[Available data Boundary: Start]

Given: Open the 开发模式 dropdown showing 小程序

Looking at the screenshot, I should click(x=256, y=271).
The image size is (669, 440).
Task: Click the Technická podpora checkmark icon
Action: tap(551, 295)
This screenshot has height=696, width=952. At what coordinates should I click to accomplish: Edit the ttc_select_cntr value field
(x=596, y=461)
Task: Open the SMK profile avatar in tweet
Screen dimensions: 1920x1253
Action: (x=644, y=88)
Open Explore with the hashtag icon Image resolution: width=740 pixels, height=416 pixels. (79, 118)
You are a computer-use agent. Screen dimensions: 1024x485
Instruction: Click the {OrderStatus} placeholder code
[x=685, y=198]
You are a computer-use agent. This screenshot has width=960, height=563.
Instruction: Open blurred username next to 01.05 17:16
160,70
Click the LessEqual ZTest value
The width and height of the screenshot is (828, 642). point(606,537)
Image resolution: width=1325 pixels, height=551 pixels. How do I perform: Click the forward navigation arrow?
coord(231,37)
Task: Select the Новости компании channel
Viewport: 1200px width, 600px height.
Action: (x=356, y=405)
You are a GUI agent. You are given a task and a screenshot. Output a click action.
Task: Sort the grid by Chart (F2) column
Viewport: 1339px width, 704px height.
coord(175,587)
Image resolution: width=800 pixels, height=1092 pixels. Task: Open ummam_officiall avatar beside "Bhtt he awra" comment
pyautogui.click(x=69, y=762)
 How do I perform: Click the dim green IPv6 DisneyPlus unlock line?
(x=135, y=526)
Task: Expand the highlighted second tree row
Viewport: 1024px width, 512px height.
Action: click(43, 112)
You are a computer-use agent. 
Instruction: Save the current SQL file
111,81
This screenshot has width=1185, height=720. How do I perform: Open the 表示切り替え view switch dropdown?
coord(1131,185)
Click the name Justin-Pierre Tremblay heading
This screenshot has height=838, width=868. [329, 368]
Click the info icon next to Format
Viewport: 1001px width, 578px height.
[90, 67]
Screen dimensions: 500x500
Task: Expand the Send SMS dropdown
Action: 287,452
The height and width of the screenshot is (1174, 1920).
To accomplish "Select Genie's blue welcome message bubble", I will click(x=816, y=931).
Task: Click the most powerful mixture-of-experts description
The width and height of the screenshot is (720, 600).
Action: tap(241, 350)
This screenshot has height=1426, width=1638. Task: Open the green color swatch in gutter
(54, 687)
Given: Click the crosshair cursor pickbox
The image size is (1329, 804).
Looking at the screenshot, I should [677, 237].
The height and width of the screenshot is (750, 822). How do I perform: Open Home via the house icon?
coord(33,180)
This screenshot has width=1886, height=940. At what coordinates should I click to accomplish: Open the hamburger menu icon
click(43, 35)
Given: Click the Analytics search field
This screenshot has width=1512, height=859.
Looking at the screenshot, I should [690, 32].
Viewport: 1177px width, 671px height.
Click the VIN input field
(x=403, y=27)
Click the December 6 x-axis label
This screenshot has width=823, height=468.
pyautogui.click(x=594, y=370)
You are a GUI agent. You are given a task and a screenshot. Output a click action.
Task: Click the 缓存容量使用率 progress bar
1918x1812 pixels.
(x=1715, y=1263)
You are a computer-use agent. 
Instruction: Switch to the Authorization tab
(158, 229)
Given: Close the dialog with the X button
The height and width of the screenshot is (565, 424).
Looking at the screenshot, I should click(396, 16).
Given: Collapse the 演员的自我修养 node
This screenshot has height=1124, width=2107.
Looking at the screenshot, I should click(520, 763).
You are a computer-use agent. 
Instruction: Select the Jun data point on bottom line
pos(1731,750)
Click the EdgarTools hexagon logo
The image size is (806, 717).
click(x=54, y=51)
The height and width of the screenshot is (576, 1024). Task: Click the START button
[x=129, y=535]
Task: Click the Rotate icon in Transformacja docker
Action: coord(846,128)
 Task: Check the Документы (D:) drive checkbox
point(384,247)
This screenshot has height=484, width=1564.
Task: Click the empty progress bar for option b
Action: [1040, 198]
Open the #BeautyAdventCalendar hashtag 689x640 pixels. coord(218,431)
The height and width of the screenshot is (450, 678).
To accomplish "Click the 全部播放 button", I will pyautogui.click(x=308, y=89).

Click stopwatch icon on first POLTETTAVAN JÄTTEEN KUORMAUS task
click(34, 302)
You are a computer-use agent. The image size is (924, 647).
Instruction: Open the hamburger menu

[Available data Boundary: End]

■ Problem statement ■
Return a faithful copy of all the records above.

■ Answer below ■
Given: Open the 开发模式 dropdown showing 小程序

Looking at the screenshot, I should click(x=256, y=271).
The image size is (669, 440).
Task: Click the Technická podpora checkmark icon
Action: tap(551, 295)
This screenshot has height=696, width=952. At what coordinates should I click to accomplish: Edit the ttc_select_cntr value field
(x=596, y=461)
Task: Open the SMK profile avatar in tweet
Screen dimensions: 1920x1253
Action: (x=644, y=88)
Open Explore with the hashtag icon Image resolution: width=740 pixels, height=416 pixels. (79, 118)
You are a computer-use agent. Screen dimensions: 1024x485
Instruction: Click the {OrderStatus} placeholder code
[x=685, y=198]
You are a computer-use agent. This screenshot has width=960, height=563.
Instruction: Open blurred username next to 01.05 17:16
160,70
Click the LessEqual ZTest value
The width and height of the screenshot is (828, 642). point(606,537)
Image resolution: width=1325 pixels, height=551 pixels. How do I perform: Click the forward navigation arrow?
coord(231,37)
Task: Select the Новости компании channel
Viewport: 1200px width, 600px height.
Action: (x=356, y=405)
You are a GUI agent. You are given a task and a screenshot. Output a click action.
Task: Sort the grid by Chart (F2) column
Viewport: 1339px width, 704px height.
coord(175,587)
Image resolution: width=800 pixels, height=1092 pixels. Task: Open ummam_officiall avatar beside "Bhtt he awra" comment
pyautogui.click(x=69, y=762)
 How do I perform: Click the dim green IPv6 DisneyPlus unlock line?
(x=135, y=526)
Task: Expand the highlighted second tree row
Viewport: 1024px width, 512px height.
Action: click(43, 112)
You are a computer-use agent. 
Instruction: Save the current SQL file
111,81
This screenshot has width=1185, height=720. How do I perform: Open the 表示切り替え view switch dropdown?
coord(1131,185)
Click the name Justin-Pierre Tremblay heading
This screenshot has height=838, width=868. [329, 368]
Click the info icon next to Format
Viewport: 1001px width, 578px height.
[90, 67]
Screen dimensions: 500x500
Task: Expand the Send SMS dropdown
Action: 287,452
The height and width of the screenshot is (1174, 1920).
To accomplish "Select Genie's blue welcome message bubble", I will click(x=816, y=931).
Task: Click the most powerful mixture-of-experts description
The width and height of the screenshot is (720, 600).
Action: tap(241, 350)
This screenshot has height=1426, width=1638. Task: Open the green color swatch in gutter
(54, 687)
Given: Click the crosshair cursor pickbox
The image size is (1329, 804).
Looking at the screenshot, I should [677, 237].
The height and width of the screenshot is (750, 822). How do I perform: Open Home via the house icon?
coord(33,180)
This screenshot has width=1886, height=940. At what coordinates should I click to accomplish: Open the hamburger menu icon
click(43, 35)
Given: Click the Analytics search field
This screenshot has width=1512, height=859.
Looking at the screenshot, I should [690, 32].
Viewport: 1177px width, 671px height.
Click the VIN input field
(x=403, y=27)
Click the December 6 x-axis label
This screenshot has width=823, height=468.
pyautogui.click(x=594, y=370)
You are a GUI agent. You are given a task and a screenshot. Output a click action.
Task: Click the 缓存容量使用率 progress bar
1918x1812 pixels.
(x=1715, y=1263)
You are a computer-use agent. 
Instruction: Switch to the Authorization tab
(158, 229)
Given: Close the dialog with the X button
The height and width of the screenshot is (565, 424).
Looking at the screenshot, I should click(396, 16).
Given: Collapse the 演员的自我修养 node
This screenshot has height=1124, width=2107.
Looking at the screenshot, I should click(520, 763).
You are a computer-use agent. 
Instruction: Select the Jun data point on bottom line
pos(1731,750)
Click the EdgarTools hexagon logo
The image size is (806, 717).
click(x=54, y=51)
The height and width of the screenshot is (576, 1024). Task: Click the START button
[x=129, y=535]
Task: Click the Rotate icon in Transformacja docker
Action: coord(846,128)
 Task: Check the Документы (D:) drive checkbox
point(384,247)
This screenshot has height=484, width=1564.
Task: Click the empty progress bar for option b
Action: [1040, 198]
Open the #BeautyAdventCalendar hashtag 689x640 pixels. coord(218,431)
The height and width of the screenshot is (450, 678).
To accomplish "Click the 全部播放 button", I will pyautogui.click(x=308, y=89).

Click stopwatch icon on first POLTETTAVAN JÄTTEEN KUORMAUS task
click(34, 302)
You are a computer-use agent. The image size is (924, 647).
Instruction: Open the hamburger menu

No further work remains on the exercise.